WHAT IS REQUIRED :: For the listing below, output exactly the lines from the line with "Антигуа и Барбуда (594, 1406)" up to and including the line with "Куба (551, 1916)", and no other lines.

── DATA EXTRACT

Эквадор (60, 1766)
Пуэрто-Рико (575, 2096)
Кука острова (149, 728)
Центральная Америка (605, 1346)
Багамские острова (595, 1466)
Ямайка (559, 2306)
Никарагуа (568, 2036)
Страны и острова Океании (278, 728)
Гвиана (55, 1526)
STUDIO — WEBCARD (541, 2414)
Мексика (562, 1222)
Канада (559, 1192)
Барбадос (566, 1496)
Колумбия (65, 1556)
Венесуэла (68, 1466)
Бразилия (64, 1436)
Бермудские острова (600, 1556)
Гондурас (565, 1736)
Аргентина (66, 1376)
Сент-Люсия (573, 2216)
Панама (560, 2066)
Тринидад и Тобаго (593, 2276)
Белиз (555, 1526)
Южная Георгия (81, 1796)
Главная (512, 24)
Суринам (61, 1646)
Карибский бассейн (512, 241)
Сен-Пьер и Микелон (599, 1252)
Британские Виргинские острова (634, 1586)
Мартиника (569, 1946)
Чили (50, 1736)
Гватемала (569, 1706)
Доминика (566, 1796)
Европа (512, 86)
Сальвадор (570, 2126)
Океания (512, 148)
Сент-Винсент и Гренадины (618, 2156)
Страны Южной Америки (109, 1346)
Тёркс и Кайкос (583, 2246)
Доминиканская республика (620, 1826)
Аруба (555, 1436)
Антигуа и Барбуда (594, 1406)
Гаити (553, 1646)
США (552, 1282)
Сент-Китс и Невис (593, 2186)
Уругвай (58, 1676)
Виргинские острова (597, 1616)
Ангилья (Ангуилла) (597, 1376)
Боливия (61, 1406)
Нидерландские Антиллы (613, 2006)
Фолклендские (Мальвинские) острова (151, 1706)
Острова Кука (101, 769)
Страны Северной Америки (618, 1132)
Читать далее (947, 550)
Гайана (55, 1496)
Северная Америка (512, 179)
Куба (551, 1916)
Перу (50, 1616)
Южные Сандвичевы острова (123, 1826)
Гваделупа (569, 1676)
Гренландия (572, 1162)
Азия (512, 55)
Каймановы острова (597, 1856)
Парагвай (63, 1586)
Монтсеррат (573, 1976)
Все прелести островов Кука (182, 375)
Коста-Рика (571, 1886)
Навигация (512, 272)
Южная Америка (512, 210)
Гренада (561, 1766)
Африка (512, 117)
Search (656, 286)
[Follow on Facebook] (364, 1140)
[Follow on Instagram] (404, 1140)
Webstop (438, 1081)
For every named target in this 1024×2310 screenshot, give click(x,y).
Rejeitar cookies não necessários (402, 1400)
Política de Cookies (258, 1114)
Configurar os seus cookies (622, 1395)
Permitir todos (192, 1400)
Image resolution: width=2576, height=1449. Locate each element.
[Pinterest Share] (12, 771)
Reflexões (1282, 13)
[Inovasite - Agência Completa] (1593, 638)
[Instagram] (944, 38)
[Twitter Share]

────

ANSWER FOR THE TASK ::
Антигуа и Барбуда (594, 1406)
Гаити (553, 1646)
США (552, 1282)
Сент-Китс и Невис (593, 2186)
Уругвай (58, 1676)
Виргинские острова (597, 1616)
Ангилья (Ангуилла) (597, 1376)
Боливия (61, 1406)
Нидерландские Антиллы (613, 2006)
Фолклендские (Мальвинские) острова (151, 1706)
Острова Кука (101, 769)
Страны Северной Америки (618, 1132)
Читать далее (947, 550)
Гайана (55, 1496)
Северная Америка (512, 179)
Куба (551, 1916)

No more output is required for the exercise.